Y la política, en su amplio sentido, es una de las expresiones y prácticas más complejas de la existencia humana, así como quizás la más definitoria de las relaciones macro y microsociales entre los individuos y sus comunidades. Pero al transmutar en enfrentamiento armado directo, en asesinato autorizado del prójimo, o sea, en guerra, la conducta política experimenta una simplificación prosaica, un estrechamiento significativo de su cauce que, a la vez, provoca el aumento de las presiones en el flujo de la historia de las sociedades.
La guerra es una terrible navaja de Ockham que siega con agudo filo toda mies sembrada con preciosismo y concienzuda paciencia por los políticos durante años o hasta durante siglos. Es un último recurso que prácticamente deroga todos los diálogos y conflictos simultáneos, reduciéndolos a una colisión entre facciones que solo están de acuerdo en que no están de acuerdo en más ningún otro asunto. El hacha de la guerra se levanta para solventar lo insoluble; para sajar el nudo gordiano entretejido con los hilos largos y enrevesados de la diplomacia y las conspiraciones.
La guerra es una gran allanadora que resume todo a dos polos irreconciliables, a dos materias inflamables cuyo mero contacto provoca la ignición incontrolable. Fomenta un pensamiento y una perspectiva igualmente binarios en las personas, tanto las involucradas de modo directo, como las espectadoras de los sucesos. Las apremia a escoger un bando y posicionarse. Las posturas intermedias, templadas o neutrales se diluyen en medio del clamor beligerante de los bandos y sus partidarios.
En cuestiones de perceptiva, la guerra es cómoda, simple, ahorra neuronas, lo presenta todo en efectivos blanco y negro. El maniqueísmo, afín a la navaja de Ockham, se presenta como la mejor atalaya desde donde presenciar el conflicto armado, como si de dos oncenas de fútbol se tratara. Al final solo importa quién gane y todos esperan que triunfe su equipo, al que se le debe lealtad por encima de todo. Y la lealtad intransigente genera odio. Hasta José Martí, en su adolescente poema Abdala, de esencia agitprop, equipara el amor a la patria con el odio a quien la mancilla.
La guerra incluso llega a disolver hasta los conceptos ideológicos más simples, asimilables y recordables por las masas que transmite la propaganda. La guerra incluso deja de ser extensión de la política y se convierte, para muchos, en dimensión horrorosa de la mera supervivencia. Cuando se lucha por la vida, todo lo demás se olvida. Un escenario bélico termina convirtiéndose en un juego de depredaciones, abyecciones, aberraciones, atrocidades y estupideces sin bandera.

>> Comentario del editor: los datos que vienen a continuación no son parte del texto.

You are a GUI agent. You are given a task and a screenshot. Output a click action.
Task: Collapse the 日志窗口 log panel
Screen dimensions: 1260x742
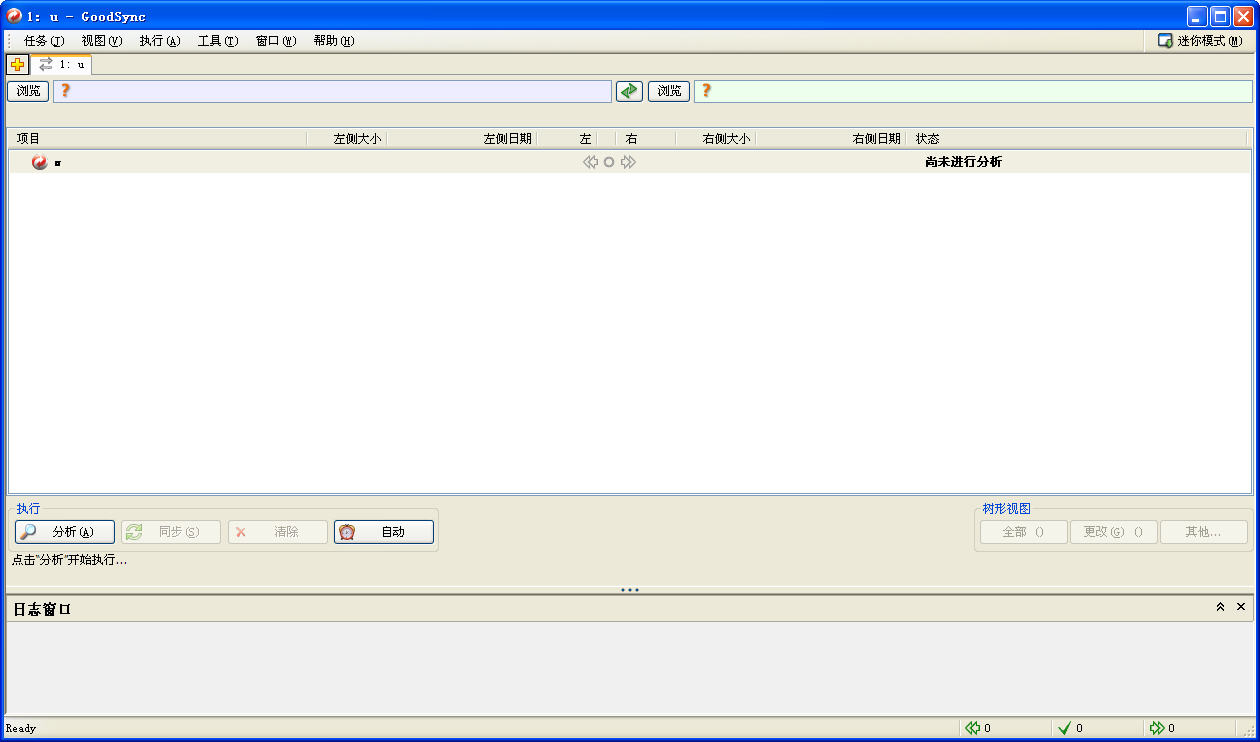pos(1220,607)
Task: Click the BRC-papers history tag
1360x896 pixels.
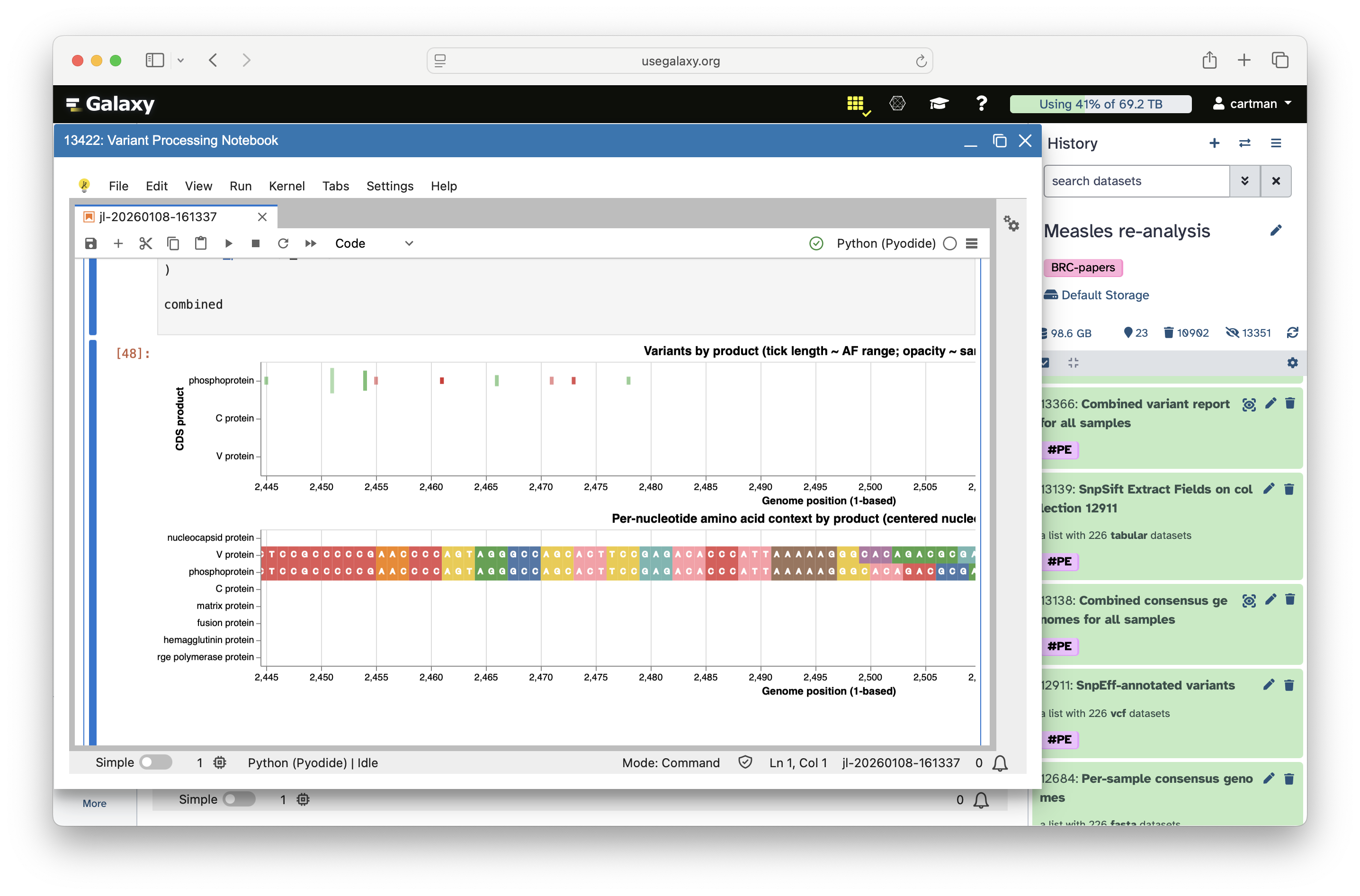Action: click(1083, 268)
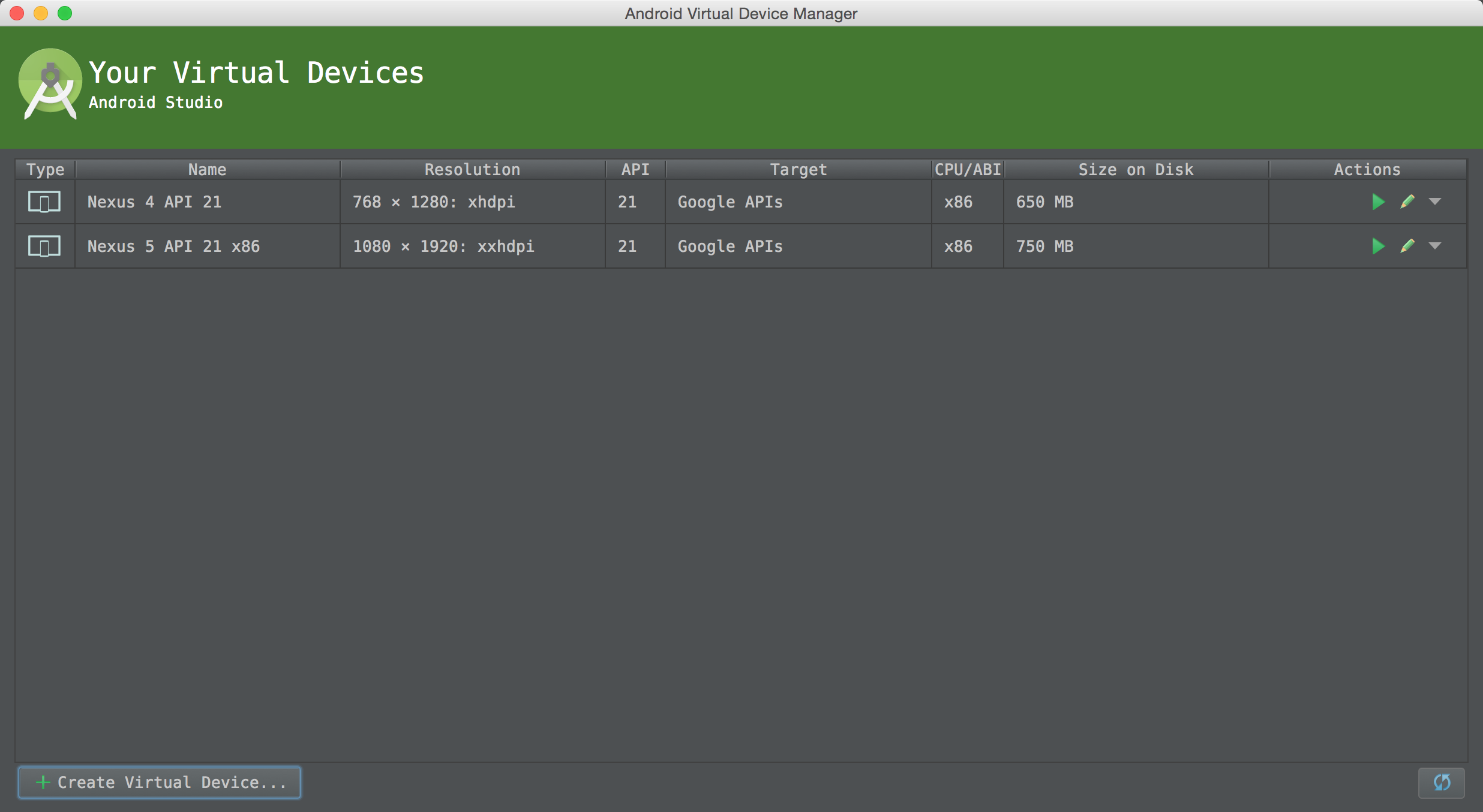Launch the Nexus 5 API 21 x86 emulator

tap(1378, 246)
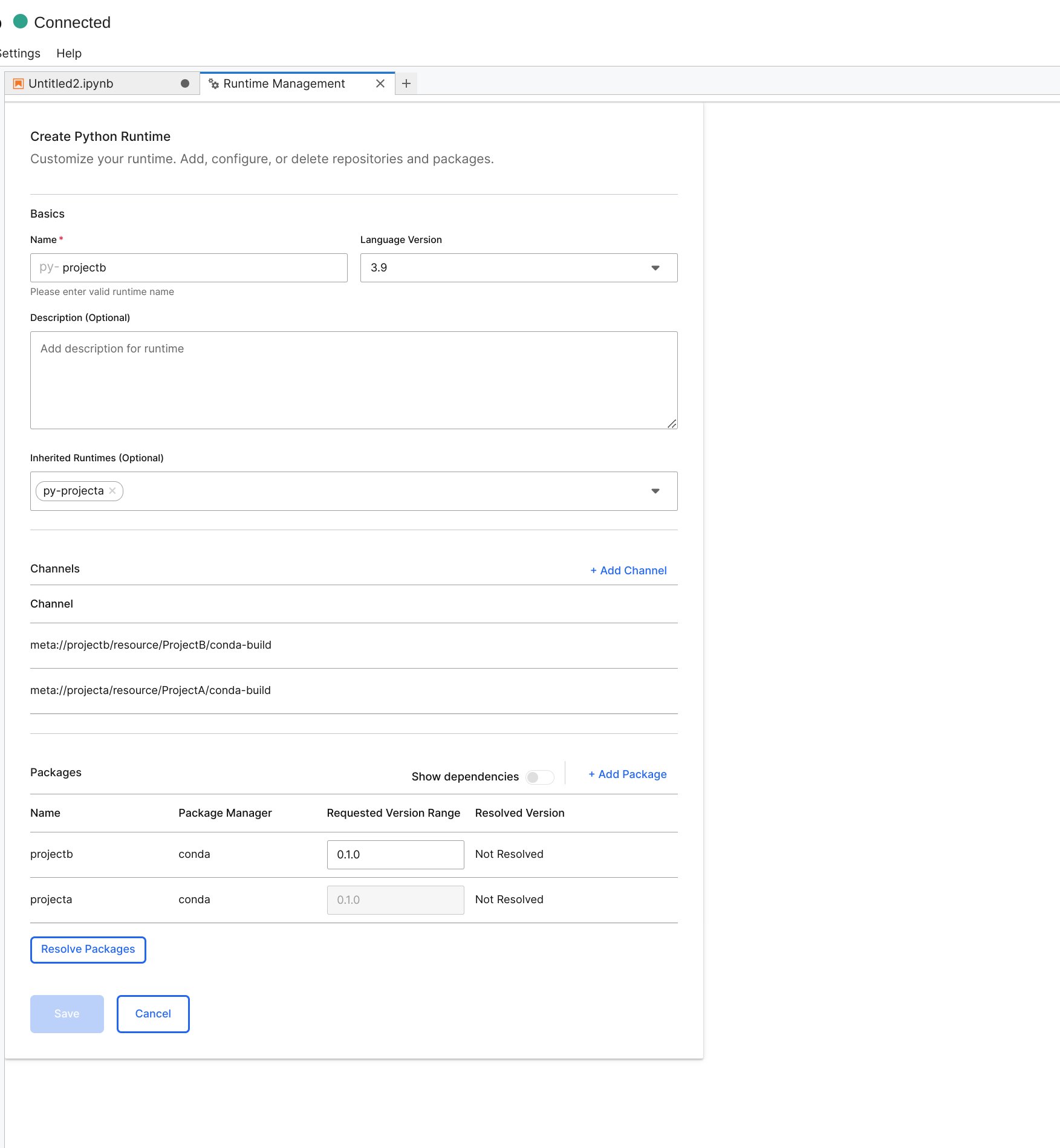Open the Help menu
1060x1148 pixels.
click(x=69, y=53)
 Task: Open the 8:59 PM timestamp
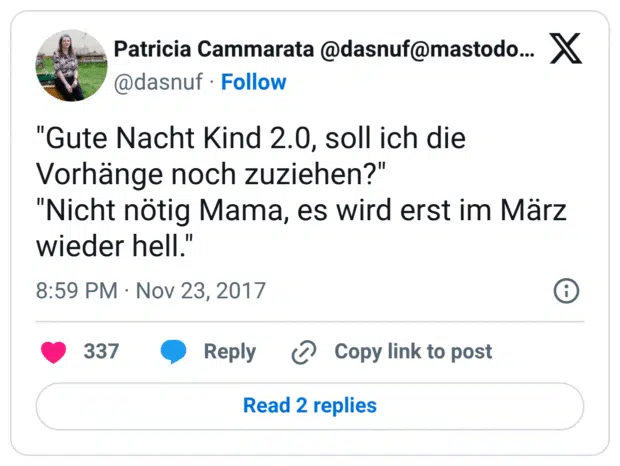pyautogui.click(x=75, y=291)
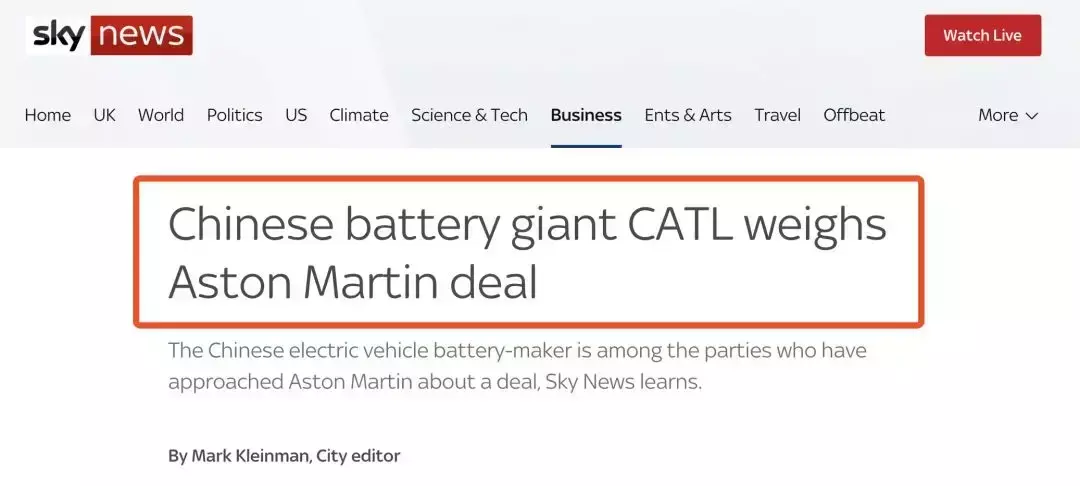This screenshot has width=1080, height=486.
Task: Navigate to the Climate section
Action: (359, 115)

Maidan o la plaza sitiada que sitió al Gobierno
Por eso, en las películas Maidan (2014), de corte documental, y Donbass (2018), de ficción, el realizador ucraniano Sergei Loznitsa (El juicio, Funeral de Estado) reduce el contexto sociopolítico e histórico a sus mínimas expresiones. Esto, sobre todo, se le ha criticado a la primera, que recoge numerosos momentos de las multitudinarias protestas suscitadas en la Plaza de la Independencia de Kiev —más conocida como Maidán luego de la independencia de Ucraniaen 1991 de la escorada Unión Soviética— entre diciembre de 2013 y febrero de 2014, siendo bautizadas como Euromaidán, que finalizaron básicamente con la fuga del presidente pro ruso Víktor Yanukóvich.
Las protestas —que mientras avanza el relato fílmico se van radicalizando y encarnizando hasta dimensiones violentas y guerreras— ocurrieron ante la negativa del entonces mandatario Yanukóvich para firmar un Acuerdo de Asociación y un Acuerdo de Libre Comercio con la Unión Europea. Las mayorías prefirieron acercarse al campo europeo occidental y romper de una vez con los nexos con Rusia y la política de la identidad paneslavista esgrimida por Vladímir Putin. (Recuérdese que uno de los argumentos de la invasión presente es que Rusia y Ucrania son de un pájaro las dos alas.)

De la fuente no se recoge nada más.